- [WHAT TO DO]:
Copy the data verbatim from the line with "Click the Posteitaliane" through the line with "Looking at the", both lines included.
___ RECORD SET
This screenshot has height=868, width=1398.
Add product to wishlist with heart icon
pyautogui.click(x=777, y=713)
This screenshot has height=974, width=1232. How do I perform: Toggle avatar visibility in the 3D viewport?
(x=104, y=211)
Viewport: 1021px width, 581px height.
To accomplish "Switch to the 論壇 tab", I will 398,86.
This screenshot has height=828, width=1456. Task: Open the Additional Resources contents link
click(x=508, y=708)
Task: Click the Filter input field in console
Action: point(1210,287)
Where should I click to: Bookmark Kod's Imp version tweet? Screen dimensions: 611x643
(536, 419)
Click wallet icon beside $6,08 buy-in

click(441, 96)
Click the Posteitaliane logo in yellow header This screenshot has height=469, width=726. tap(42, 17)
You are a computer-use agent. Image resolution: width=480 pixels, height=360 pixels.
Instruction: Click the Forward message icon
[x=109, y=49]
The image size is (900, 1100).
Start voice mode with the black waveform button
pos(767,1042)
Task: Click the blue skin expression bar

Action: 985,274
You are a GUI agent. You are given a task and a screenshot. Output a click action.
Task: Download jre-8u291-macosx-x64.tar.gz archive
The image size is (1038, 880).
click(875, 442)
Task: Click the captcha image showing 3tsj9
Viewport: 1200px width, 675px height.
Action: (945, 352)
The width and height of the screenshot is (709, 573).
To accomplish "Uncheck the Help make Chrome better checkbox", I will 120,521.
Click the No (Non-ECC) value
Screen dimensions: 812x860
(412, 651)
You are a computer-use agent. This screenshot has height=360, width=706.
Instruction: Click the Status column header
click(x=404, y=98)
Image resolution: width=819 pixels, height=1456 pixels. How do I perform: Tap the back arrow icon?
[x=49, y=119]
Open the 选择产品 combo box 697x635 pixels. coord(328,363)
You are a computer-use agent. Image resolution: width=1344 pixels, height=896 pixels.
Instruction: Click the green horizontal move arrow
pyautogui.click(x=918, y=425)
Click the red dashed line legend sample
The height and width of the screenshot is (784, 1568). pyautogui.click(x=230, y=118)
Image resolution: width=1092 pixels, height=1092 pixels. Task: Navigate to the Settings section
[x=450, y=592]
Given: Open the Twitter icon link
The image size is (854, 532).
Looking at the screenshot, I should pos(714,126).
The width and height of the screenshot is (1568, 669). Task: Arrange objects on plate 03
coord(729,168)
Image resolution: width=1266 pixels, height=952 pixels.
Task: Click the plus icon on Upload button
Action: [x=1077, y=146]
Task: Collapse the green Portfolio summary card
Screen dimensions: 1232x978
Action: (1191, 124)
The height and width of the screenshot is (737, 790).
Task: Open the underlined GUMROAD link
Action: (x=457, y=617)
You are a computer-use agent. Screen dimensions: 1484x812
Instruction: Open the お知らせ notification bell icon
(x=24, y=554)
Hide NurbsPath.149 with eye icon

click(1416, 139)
______
- [FULL ANSWER]:
Click the Posteitaliane logo in yellow header This screenshot has height=469, width=726. tap(42, 17)
You are a computer-use agent. Image resolution: width=480 pixels, height=360 pixels.
Instruction: Click the Forward message icon
[x=109, y=49]
The image size is (900, 1100).
Start voice mode with the black waveform button
pos(767,1042)
Task: Click the blue skin expression bar

Action: 985,274
You are a GUI agent. You are given a task and a screenshot. Output a click action.
Task: Download jre-8u291-macosx-x64.tar.gz archive
The image size is (1038, 880).
click(875, 442)
Task: Click the captcha image showing 3tsj9
Viewport: 1200px width, 675px height.
Action: (945, 352)
The width and height of the screenshot is (709, 573).
To accomplish "Uncheck the Help make Chrome better checkbox", I will 120,521.
Click the No (Non-ECC) value
Screen dimensions: 812x860
(412, 651)
You are a computer-use agent. This screenshot has height=360, width=706.
Instruction: Click the Status column header
click(x=404, y=98)
Image resolution: width=819 pixels, height=1456 pixels. How do I perform: Tap the back arrow icon?
[x=49, y=119]
Open the 选择产品 combo box 697x635 pixels. coord(328,363)
You are a computer-use agent. Image resolution: width=1344 pixels, height=896 pixels.
Instruction: Click the green horizontal move arrow
pyautogui.click(x=918, y=425)
Click the red dashed line legend sample
The height and width of the screenshot is (784, 1568). pyautogui.click(x=230, y=118)
Image resolution: width=1092 pixels, height=1092 pixels. Task: Navigate to the Settings section
[x=450, y=592]
Given: Open the Twitter icon link
The image size is (854, 532).
Looking at the screenshot, I should pos(714,126).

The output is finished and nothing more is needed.